I challenge that very much: how can you hope to solve a problem that you chose deliberately to look at from a narrow angle and not in its entirety?

Let’s suppose that we have it your way, and overnight we suppress everything undemocratic and capitalistic about this world. Would that solve climate change? Your conviction is “Yes, because such and such things that (you believe) caused it (but no evidence was given) are no longer there”. This is not only extremely naive (and unproven), this is also illogical: in essence you would have replaced something we know by something else we don’t (and that moreover could be worse), and be expecting a better outcome, out of pure faith, with no evidence.

A lot of people here have presented the evidence, you just chose to disregard it because it’s “too political.”

Where is this evidence again? If we are still talking about climate change here, and not diverting into a political crusade, we can just look at the emissions causing the warming, their main cause, and find that they map to an exponential increase of human activities since the industrial revolution. Exponentially more people live, consume resources (food, shelter, heating, goods), and reproduce. This is life in its most quintessential aspect, the very same you would observe in a Petri dish. Are bacteria consuming nutrients till they cause their own extinction forming a capitalist structure, too?

You have yet to explain how the capitalist ruling class are doing anything to combat climate change (as we can see from the article they are just doubling down), while a majority of people support actually doing something about it.

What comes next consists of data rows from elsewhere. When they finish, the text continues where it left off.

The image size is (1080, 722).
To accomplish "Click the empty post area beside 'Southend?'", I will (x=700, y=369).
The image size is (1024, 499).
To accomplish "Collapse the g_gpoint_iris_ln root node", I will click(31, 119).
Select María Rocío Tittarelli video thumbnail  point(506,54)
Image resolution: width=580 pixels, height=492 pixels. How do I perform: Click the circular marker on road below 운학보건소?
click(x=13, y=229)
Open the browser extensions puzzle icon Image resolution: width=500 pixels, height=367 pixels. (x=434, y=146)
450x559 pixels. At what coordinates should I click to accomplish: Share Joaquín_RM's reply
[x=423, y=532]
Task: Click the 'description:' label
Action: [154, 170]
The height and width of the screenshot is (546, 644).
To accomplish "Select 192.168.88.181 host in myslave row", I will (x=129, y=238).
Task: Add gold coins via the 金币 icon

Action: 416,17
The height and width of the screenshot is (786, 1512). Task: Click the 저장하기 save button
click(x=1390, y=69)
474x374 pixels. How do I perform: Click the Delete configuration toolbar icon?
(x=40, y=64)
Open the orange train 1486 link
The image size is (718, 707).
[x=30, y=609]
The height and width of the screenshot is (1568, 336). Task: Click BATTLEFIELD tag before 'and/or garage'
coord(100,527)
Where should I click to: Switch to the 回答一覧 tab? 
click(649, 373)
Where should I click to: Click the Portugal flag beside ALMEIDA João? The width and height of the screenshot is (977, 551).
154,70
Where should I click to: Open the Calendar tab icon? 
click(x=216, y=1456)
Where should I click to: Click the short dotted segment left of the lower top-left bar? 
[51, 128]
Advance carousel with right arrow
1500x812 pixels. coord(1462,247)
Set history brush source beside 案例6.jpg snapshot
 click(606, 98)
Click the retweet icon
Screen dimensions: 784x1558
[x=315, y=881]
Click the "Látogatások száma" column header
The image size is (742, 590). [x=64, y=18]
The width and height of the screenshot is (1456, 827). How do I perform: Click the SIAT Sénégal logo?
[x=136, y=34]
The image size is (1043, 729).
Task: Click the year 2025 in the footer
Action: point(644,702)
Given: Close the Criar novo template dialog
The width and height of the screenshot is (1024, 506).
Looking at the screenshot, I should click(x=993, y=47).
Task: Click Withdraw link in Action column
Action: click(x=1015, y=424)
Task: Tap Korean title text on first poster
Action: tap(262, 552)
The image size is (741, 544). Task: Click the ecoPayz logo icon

No, YOU have to back the exceptional claim that this has anything to do with capitalism. The fact that the ruling class opposes change is pretty much what defines it: elites wants to preserve their status. You and I have a problem with conservatism, not capitalism, unless you consider that every member of the current elite defends capitalist ideals, which is fairly easy to disprove by just looking at the religious elite or nobility around the world.

Like I said, look at all the AES/anti-imperialist countries and their track records on fighting climate change. […] China is leading the world in production of green energy

First, I will laugh at the association of “China” with “anti-imperialist country”. Then, as it happens, almost all developed economies have been drastically reducing their carbon footprint for the better part of the last century, with the EU leading the way and having a carbon footprint per capita now significantly lower than that of China (which keeps increasing). I’m not sure what China is leading actually (other than in your information bubble, apparently) by having installed more new fossil energy production in the recent years than renewable. In terms of ratio of clean vs fossil energy in its energy mix, China is not even in the upper median of the world, and in this decade we can expect China to surpass the EU in terms of cumulative emissions which is inexcusable in this day and age. This was not even the point of this discussion, but I’m happy to have rectified this at least.